CCP mengambil alih risiko ini dengan menjadi counterparty dari kedua pihak yang bertransaksi. Hal ini memberikan kepercayaan lebih besar bagi pelaku pasar untuk terlibat dalam transaksi DNDF karena risiko kredit berkurang secara signifikan.

Dengan risiko kredit yang lebih rendah, pelaku pasar akan lebih terdorong untuk meningkatkan volume transaksi. Mereka dapat fokus pada kebutuhan lindung nilai tanpa harus khawatir mengenai risiko yang terkait dengan counterparty.

Kedua, CCP membantu menciptakan pasar yang lebih terstruktur dan likuid dengan menyatukan berbagai peserta pasar dalam satu mekanisme sentral.

Likuiditas pasar DNDF akan meningkat karena pelaku pasar lebih bersedia untuk bertransaksi, mengingat mereka memiliki perlindungan terhadap risiko counterparty.

Likuiditas yang lebih besar menarik lebih banyak partisipan ke dalam pasar, termasuk pemain besar seperti investor institusional.

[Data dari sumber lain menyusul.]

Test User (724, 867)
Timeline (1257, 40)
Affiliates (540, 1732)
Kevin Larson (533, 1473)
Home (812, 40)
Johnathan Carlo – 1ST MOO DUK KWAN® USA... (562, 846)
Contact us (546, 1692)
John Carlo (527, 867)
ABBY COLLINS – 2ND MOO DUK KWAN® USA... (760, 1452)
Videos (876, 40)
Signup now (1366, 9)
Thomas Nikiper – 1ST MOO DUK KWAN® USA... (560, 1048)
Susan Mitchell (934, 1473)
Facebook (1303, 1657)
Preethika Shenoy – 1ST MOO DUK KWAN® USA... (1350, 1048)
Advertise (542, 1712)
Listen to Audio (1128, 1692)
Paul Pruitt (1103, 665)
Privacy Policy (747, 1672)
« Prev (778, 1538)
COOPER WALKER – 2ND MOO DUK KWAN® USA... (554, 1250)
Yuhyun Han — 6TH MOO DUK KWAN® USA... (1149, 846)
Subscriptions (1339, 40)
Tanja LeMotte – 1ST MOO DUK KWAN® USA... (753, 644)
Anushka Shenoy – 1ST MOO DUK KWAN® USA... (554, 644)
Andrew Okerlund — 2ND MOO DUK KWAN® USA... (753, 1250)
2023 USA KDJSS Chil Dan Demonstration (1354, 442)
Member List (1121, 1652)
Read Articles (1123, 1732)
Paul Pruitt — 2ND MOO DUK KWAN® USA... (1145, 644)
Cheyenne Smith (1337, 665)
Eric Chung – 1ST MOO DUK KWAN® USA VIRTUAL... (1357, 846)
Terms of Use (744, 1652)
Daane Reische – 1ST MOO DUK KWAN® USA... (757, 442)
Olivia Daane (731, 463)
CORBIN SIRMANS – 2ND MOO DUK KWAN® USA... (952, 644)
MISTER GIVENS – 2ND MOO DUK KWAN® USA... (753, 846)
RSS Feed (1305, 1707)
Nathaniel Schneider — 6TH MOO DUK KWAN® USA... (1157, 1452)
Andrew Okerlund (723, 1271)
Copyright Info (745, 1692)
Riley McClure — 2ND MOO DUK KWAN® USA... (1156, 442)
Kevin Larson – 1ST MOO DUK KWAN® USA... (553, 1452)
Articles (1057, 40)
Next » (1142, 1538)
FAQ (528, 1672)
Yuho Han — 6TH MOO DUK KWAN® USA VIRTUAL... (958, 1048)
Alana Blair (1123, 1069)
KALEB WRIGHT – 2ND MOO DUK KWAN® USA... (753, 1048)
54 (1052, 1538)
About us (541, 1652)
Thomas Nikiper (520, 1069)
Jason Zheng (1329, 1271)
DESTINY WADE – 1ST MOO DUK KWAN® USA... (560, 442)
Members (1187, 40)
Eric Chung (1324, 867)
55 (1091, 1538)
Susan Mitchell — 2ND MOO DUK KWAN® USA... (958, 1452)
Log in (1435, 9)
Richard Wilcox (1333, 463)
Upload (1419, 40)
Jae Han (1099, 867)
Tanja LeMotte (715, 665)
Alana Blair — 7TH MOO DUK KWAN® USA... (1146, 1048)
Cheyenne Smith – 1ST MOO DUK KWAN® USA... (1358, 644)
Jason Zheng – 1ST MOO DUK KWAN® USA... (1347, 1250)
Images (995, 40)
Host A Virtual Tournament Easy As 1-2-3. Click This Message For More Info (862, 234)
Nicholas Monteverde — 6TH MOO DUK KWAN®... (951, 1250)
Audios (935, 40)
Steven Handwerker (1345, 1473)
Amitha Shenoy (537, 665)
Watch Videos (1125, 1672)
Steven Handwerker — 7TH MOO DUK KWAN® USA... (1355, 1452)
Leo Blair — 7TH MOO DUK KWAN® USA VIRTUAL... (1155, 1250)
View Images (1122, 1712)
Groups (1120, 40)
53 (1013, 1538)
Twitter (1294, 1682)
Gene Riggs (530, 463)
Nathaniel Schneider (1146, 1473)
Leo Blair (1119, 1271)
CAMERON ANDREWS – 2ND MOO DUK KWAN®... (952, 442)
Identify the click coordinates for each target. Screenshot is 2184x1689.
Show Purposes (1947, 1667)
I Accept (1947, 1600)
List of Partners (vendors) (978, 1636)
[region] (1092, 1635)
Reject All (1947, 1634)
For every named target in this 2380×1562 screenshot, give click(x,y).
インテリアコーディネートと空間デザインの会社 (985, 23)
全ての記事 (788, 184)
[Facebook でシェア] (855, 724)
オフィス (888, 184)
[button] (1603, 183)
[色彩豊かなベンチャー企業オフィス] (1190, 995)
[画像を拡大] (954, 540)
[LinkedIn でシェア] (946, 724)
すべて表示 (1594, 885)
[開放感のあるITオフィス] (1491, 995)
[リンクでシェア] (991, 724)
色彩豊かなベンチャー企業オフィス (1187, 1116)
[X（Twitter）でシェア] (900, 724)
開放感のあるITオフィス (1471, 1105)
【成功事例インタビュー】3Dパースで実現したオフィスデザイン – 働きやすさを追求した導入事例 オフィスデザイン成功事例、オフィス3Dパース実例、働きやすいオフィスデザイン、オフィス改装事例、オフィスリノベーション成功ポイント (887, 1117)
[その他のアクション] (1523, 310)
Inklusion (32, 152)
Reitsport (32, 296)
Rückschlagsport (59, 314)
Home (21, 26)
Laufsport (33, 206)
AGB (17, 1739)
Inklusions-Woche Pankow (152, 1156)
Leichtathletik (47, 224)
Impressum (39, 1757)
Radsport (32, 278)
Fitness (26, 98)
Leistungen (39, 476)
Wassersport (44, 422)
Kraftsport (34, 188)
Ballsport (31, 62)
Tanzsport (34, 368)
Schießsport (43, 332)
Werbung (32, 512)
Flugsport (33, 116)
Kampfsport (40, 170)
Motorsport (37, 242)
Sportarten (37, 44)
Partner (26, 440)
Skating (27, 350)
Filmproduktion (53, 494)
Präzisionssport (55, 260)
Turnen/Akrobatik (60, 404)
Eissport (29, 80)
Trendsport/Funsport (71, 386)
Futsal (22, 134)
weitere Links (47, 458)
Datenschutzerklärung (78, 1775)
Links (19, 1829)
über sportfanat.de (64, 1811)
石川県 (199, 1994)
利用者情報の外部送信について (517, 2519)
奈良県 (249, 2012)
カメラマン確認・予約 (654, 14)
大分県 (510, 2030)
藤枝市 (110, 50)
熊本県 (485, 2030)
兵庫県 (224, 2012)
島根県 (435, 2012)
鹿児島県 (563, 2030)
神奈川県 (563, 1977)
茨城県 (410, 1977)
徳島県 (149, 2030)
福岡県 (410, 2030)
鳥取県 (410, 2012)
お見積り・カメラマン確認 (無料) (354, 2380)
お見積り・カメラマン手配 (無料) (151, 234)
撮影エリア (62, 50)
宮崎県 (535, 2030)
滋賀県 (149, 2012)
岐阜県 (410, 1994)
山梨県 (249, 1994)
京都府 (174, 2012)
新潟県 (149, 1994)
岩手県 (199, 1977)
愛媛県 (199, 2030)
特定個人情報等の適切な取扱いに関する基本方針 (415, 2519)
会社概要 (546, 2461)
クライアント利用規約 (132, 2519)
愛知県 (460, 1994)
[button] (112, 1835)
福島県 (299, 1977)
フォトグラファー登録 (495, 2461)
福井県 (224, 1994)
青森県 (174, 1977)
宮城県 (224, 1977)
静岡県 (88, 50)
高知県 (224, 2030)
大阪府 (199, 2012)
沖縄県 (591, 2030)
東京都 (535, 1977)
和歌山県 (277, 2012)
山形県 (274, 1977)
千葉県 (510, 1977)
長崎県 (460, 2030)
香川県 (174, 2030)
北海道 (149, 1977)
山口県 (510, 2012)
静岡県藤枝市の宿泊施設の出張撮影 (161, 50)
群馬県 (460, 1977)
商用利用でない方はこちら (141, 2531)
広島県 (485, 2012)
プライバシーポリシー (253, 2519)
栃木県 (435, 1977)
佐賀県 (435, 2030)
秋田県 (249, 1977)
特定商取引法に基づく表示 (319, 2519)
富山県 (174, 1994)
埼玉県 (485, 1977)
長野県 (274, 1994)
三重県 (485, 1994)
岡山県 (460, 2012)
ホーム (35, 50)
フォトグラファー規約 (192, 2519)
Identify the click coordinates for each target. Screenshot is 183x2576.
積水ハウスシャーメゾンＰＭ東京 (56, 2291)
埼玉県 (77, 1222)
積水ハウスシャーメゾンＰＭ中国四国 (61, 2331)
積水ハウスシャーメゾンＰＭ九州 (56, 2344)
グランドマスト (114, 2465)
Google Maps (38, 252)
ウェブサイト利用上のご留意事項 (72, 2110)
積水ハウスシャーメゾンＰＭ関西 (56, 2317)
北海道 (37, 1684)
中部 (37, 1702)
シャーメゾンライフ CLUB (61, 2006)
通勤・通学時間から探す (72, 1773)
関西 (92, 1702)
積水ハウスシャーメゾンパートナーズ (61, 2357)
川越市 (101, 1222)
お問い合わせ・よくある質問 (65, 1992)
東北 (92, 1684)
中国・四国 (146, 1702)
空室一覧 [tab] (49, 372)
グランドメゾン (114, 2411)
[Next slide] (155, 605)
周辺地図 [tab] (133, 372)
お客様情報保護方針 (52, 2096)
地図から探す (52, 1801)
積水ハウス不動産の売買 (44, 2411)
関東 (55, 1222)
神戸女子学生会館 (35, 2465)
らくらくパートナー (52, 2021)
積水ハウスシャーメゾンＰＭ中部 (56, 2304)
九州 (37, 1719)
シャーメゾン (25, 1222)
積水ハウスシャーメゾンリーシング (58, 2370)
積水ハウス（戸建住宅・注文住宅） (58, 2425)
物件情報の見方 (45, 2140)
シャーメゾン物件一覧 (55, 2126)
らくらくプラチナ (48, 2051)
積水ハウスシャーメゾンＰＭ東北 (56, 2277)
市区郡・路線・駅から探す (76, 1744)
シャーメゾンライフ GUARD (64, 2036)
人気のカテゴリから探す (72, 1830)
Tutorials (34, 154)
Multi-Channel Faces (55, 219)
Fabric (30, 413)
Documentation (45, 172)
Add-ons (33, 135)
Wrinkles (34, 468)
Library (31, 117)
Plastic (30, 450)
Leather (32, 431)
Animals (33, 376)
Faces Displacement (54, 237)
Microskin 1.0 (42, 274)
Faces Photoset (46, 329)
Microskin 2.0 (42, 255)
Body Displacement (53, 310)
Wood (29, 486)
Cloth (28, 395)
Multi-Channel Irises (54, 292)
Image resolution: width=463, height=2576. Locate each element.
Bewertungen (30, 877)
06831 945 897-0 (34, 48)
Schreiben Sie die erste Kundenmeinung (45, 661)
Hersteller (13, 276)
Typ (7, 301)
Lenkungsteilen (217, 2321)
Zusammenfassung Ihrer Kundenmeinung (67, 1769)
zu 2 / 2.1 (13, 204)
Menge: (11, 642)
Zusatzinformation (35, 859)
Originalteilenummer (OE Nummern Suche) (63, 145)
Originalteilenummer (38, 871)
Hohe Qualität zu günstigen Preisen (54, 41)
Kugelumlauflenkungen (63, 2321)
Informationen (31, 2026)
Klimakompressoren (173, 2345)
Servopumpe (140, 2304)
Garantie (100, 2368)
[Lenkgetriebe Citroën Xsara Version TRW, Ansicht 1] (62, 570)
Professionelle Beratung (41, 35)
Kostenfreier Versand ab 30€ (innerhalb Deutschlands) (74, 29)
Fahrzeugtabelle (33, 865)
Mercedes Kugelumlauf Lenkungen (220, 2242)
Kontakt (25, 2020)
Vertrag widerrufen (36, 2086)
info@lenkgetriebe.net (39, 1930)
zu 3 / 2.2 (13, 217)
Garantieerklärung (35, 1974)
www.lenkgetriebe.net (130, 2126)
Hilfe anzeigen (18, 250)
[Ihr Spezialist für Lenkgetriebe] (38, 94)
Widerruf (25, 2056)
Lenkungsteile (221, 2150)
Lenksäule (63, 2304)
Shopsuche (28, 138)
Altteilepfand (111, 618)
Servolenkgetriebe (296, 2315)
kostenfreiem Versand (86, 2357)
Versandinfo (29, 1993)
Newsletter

Dengan volume transaksi yang lebih tinggi, pasar DNDF akan menjadi lebih likuid dan spread antara harga beli dan harga jual akan semakin sempit sehingga mendorong lebih banyak transaksi.

Ketiga, keberadaan CCP juga memberikan transparansi lebih besar terhadap kondisi pasar. Dengan sistem sentralisasi yang diatur dan diawasi, pelaku pasar memiliki informasi yang lebih jelas mengenai harga pasar dan risiko yang terpapar.

Selain itu, CCP tunduk pada regulasi yang ketat, yang dapat meningkatkan kepercayaan pelaku pasar terhadap stabilitas pasar DNDF.

Meskipun CCP membawa angin segar bagi prospek transaksi DNDF ke depan,  sejumlah tantangan lain masih harus dituntaskan.

Walau demikian, perjalanan instrumen DNDF di Indonesia selama enam tahun terakhir memberikan sebuah pelajaran penting, bahwa negara berkembang dapat menerapkan strategi kebijakan inovatif untuk mengelola stabilitas nilai tukar dari guncangan eksternal tanpa harus terlalu bergantung pada pasar global.